A conversa que constrói é hoje coisa rara: uns falam para se ouvirem, outros atropelam o que lhes está a ser dito

Seja por causa da televisão, dos smartphones, do ruído nas discotecas e restaurantes ou, simplesmente, de hábitos novos, no espaço de trinta anos perdeu-se a arte – e o prazer − de conversar. Nas barbearias, catedrais da conversa aberta nas tardes de sábado, ‘a tradição já não é o que era’. Umas queixas, uns resmungos, às vezes uns grunhidos… e por aí se ficam os que esperam vez. 

Conversar é construir um muro: este põe um tijolo, aquele o cimento, outro assenta mais um tijolo, e a parede cresce, até que no final está lá qualquer coisa, seja a convergência de pontos de vista ou a constatação das diferenças. Num ou noutro caso, a conversa enriquece, cada um ouve coisas que não sabia e todos ficam a saber mais.  

Nos tempos que correm, conversa que constrói é coisa rara. Uns falam para se ouvirem, debitam opiniões sucessivas sem cuidar da réplica; outros atropelam o que lhes está a ser dito, contestando antes de ouvida a frase completa; os incontinentes metralham palavras, à maneira da sogra de Mozart, caricaturada no filme Amadeus, na forma de galinha que ergue o pescoço para cacarejar mais alto. 

Também há ‘duetos de monólogos’, comuns entre marido e mulher, ou, se a conversa é a vários, temos a repetição da confusão da Torre Babel. E há ainda quem confunda conversa com entrevista: em vez de falarem, fazem inquirições, perguntam sem se aperceberem do momento em que já transpuseram a fronteira da privacidade dos outros. Nos casos mais trágicos, a conversa é mero despique, quando não quase zaragata, que demonstra a falta de respeito por quem pensa de modo diferente. Olhamos o nosso Parlamento e ficamos elucidados: sobra em insulto o que falta em política – que é, por natureza, confronto e debate de ideias na procura de entendimentos mínimos. Os ingleses têm uma fina distinção entre argument, discussion e debate, mas por cá não se cuida de tais delicadezas.

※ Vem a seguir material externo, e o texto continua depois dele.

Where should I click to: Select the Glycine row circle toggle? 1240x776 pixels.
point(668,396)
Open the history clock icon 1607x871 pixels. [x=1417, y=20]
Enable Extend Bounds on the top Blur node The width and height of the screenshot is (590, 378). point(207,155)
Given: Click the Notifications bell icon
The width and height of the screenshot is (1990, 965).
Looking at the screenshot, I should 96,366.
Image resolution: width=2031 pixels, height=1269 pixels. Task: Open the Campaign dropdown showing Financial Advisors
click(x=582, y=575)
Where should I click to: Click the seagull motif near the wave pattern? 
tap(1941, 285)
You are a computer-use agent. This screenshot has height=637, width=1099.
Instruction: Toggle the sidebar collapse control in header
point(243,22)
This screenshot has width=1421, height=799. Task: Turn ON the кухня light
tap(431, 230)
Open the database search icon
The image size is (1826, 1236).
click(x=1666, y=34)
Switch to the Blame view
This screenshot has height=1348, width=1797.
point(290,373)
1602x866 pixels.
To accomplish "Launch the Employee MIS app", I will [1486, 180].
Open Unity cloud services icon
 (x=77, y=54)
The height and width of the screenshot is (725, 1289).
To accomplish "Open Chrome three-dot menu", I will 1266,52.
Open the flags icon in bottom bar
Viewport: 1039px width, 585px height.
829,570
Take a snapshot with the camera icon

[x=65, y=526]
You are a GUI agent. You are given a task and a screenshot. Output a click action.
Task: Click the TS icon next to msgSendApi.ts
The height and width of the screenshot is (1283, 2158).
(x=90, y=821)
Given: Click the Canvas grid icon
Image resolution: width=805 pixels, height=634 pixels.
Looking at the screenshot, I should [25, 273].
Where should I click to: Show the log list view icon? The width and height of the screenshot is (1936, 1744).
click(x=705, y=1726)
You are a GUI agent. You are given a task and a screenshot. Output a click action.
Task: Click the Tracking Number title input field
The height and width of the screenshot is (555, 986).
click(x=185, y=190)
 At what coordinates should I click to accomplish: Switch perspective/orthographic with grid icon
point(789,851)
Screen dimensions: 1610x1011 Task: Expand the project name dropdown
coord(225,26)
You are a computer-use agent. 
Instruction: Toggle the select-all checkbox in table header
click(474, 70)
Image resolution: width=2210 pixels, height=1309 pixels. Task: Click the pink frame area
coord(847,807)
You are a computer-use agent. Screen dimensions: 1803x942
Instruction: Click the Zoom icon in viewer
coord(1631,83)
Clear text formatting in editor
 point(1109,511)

De todos, o vício mais alarmante, porque ameaça degenerar em pandemia, é aquele a que poderíamos chamar de ‘síndroma do disco riscado’. Esta forma de desconversar tem dois registos: a apropriação do ‘tempo de antena’ e o discurso circular, quando a agulha do gira-discos passa numa só espira, repetindo o mesmo andamento, três, cinco, sete vezes, sendo preciso que alguém mais corajoso erga a voz e diga: Pára!

Um dia, o presidente de um banco português ficou ao lado do líder do que era, à época, o maior banco do mundo. Por curiosidade, perguntou: «Como faz para gerir a sua agenda? O meu banco é uma partícula do seu e eu não tenho tempo para nada. Resposta do interlocutor: dou-lhe dois conselhos, primeiro, não reúna com mais de quatro pessoas, cinco à volta da mesa já é uma assembleia; segundo, não deixe que as reuniões vão além de meia hora. O que se espera de um presidente é que decida, não que debata».

Agora que se conversa em silêncio, com cada um a ‘dialogar’ com o telemóvel para falar com quem está longe ou próximo, vão ter de ser as escolas a ensinar a arte de conversar.